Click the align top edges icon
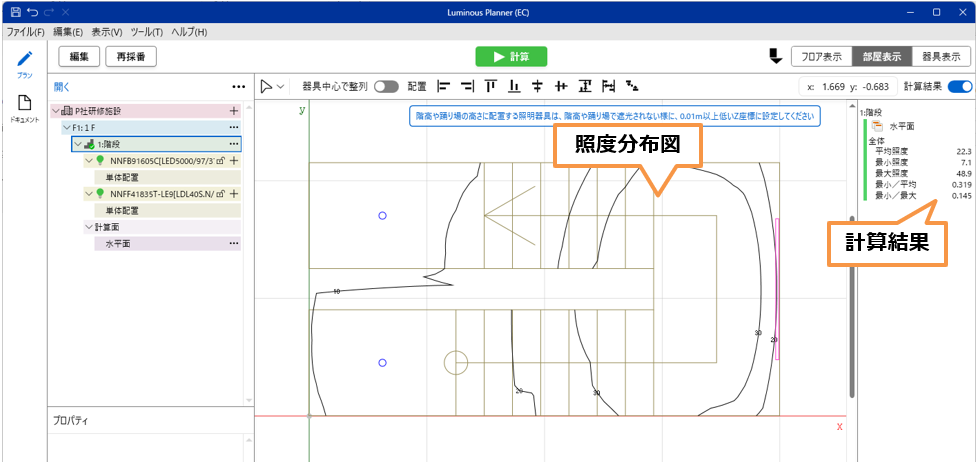The image size is (979, 468). tap(491, 86)
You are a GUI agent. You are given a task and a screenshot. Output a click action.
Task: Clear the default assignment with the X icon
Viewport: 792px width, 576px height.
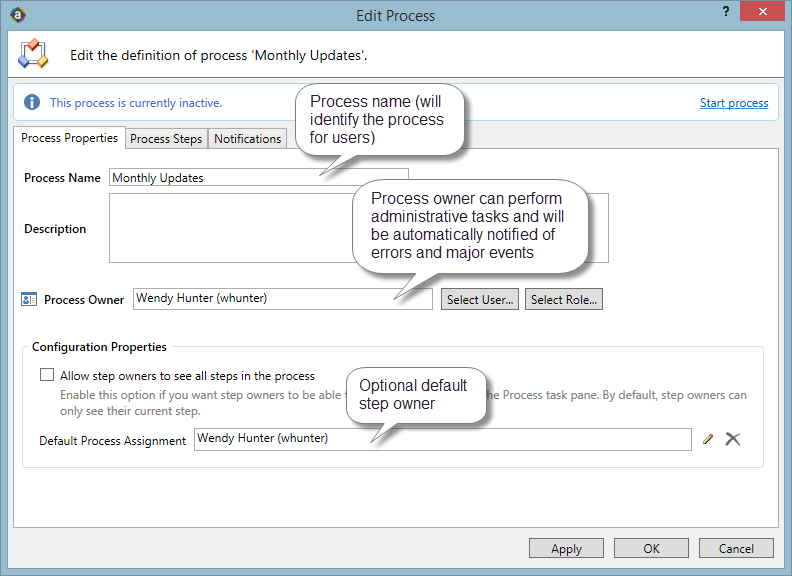pyautogui.click(x=732, y=439)
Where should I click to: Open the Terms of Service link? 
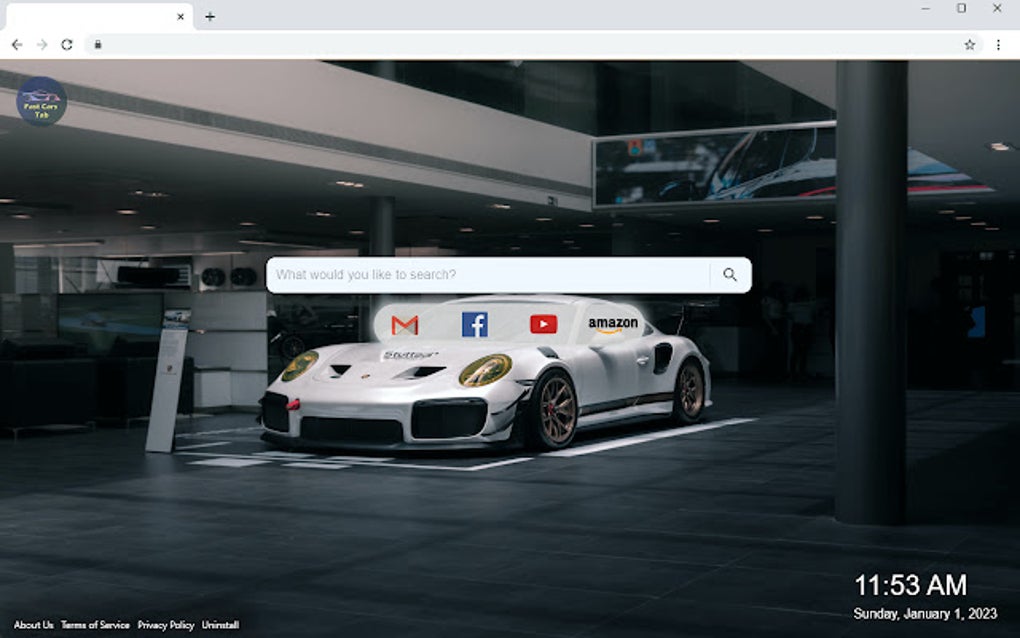(95, 624)
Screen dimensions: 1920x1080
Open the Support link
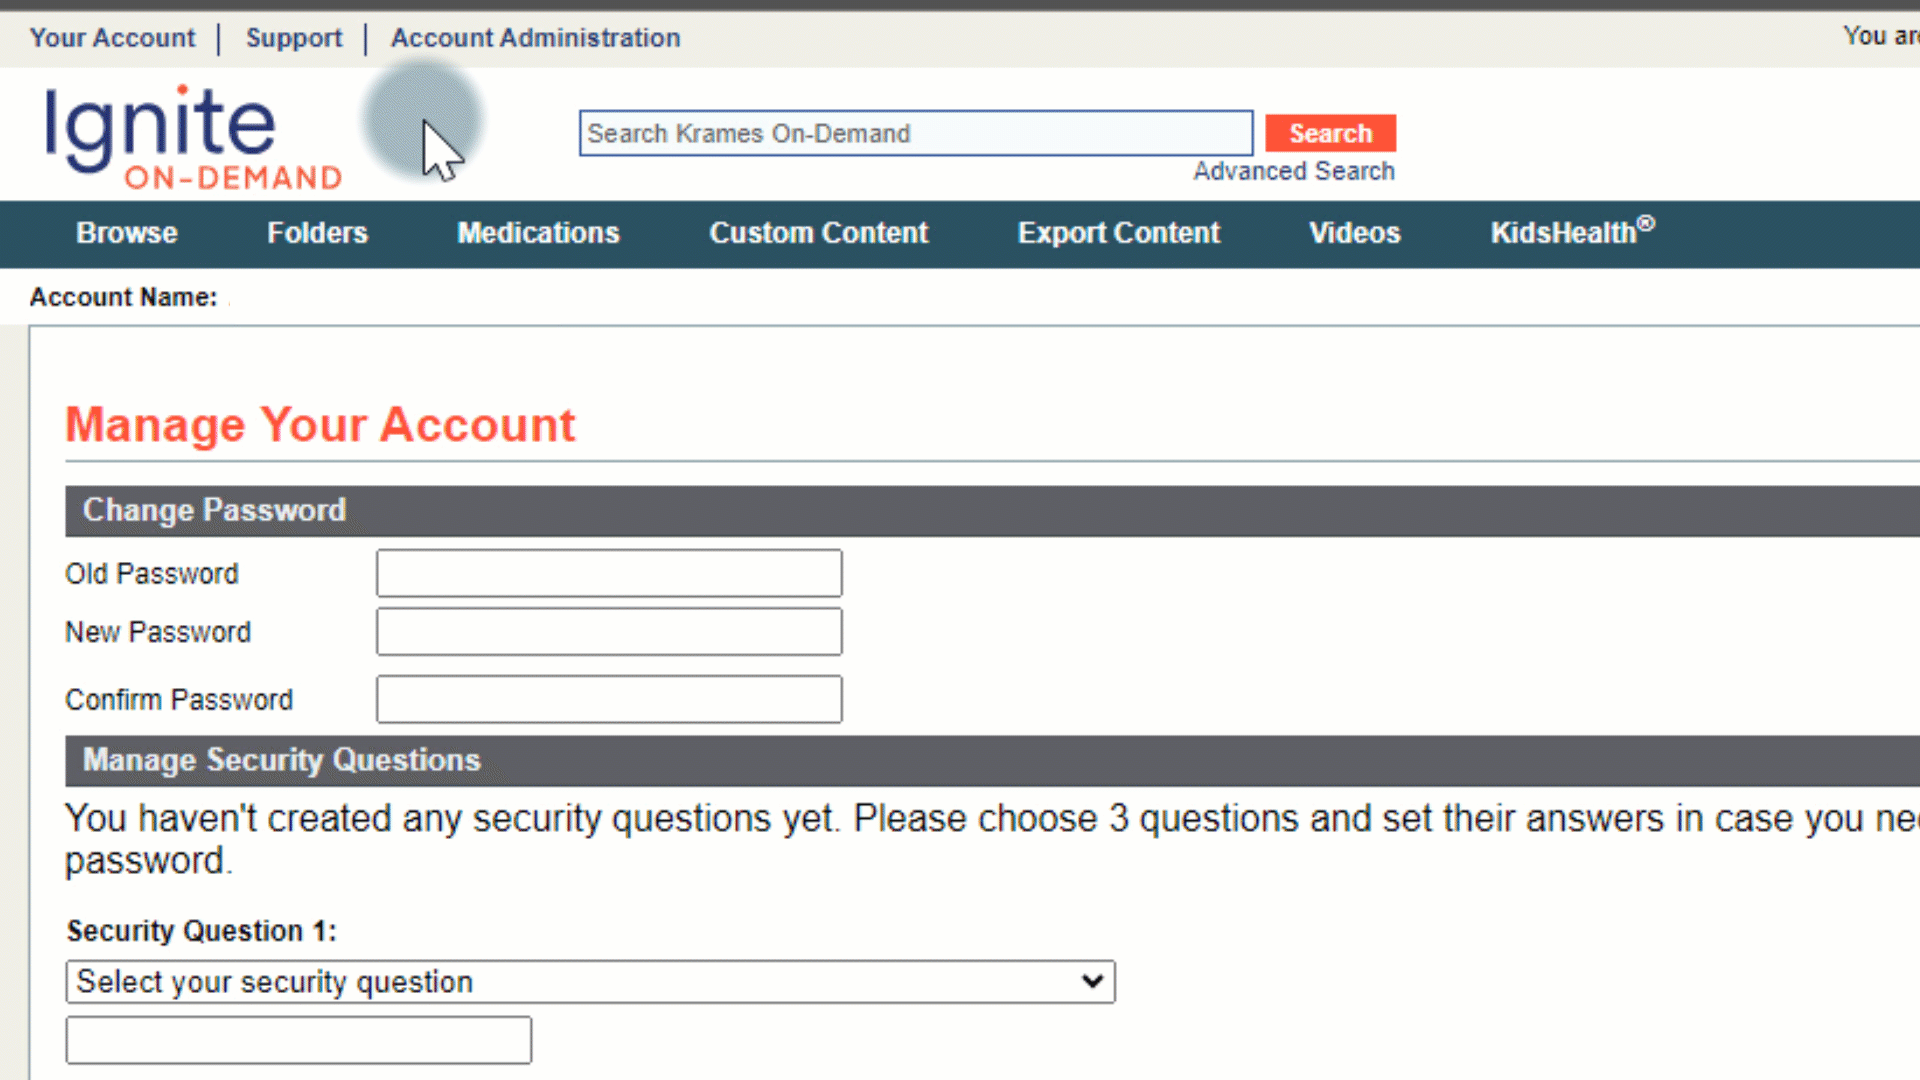tap(294, 38)
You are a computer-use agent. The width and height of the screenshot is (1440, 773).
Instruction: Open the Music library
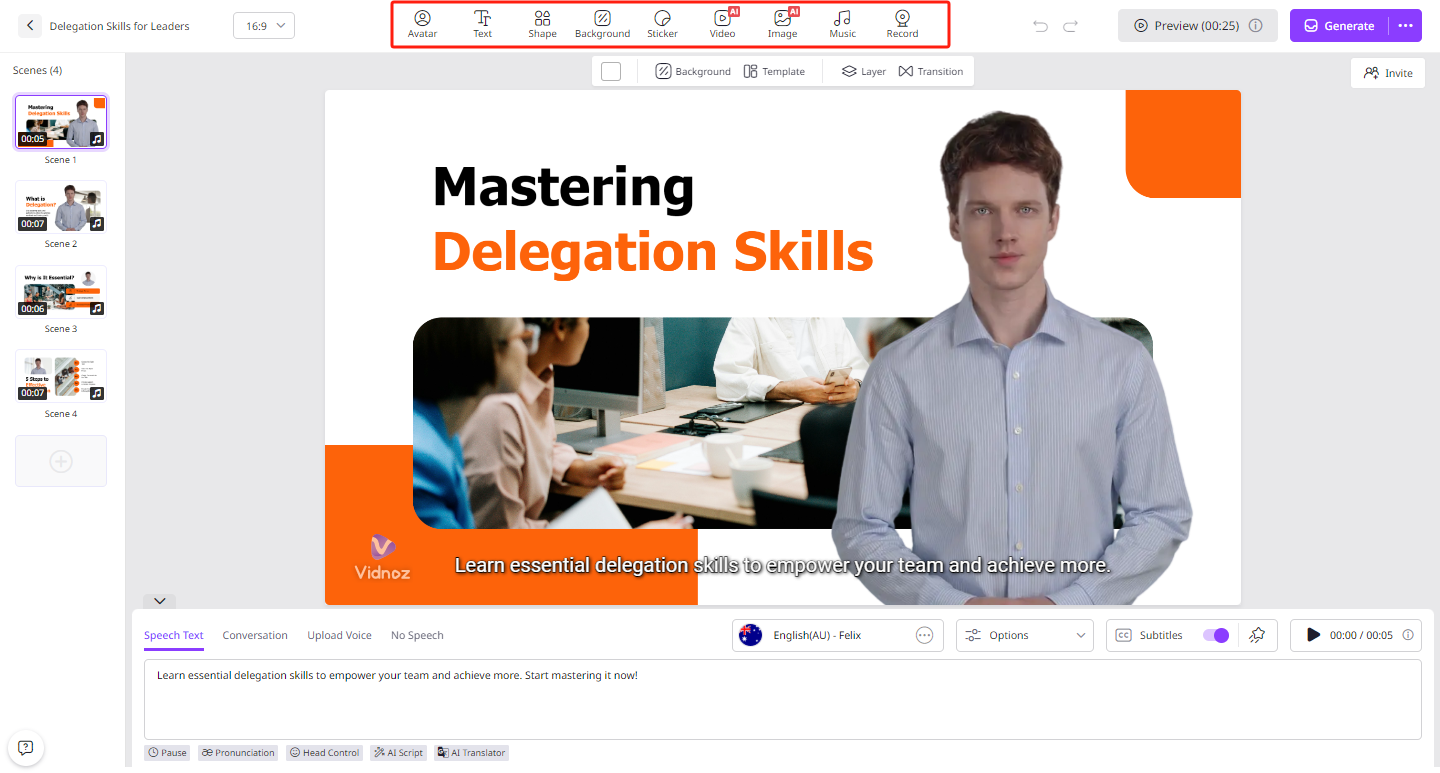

- **Task brief**: Return all of the data above verbatim, line by line, leaving out the pictures.

- **Final result**:
Click the align top edges icon
The image size is (979, 468). tap(491, 86)
You are a GUI agent. You are given a task and a screenshot. Output a click action.
Task: Clear the default assignment with the X icon
Viewport: 792px width, 576px height.
pyautogui.click(x=732, y=439)
Where should I click to: Open the Terms of Service link? 
(95, 624)
Screen dimensions: 1920x1080
Open the Support link
tap(294, 38)
You are a computer-use agent. The width and height of the screenshot is (1440, 773).
Instruction: Open the Music library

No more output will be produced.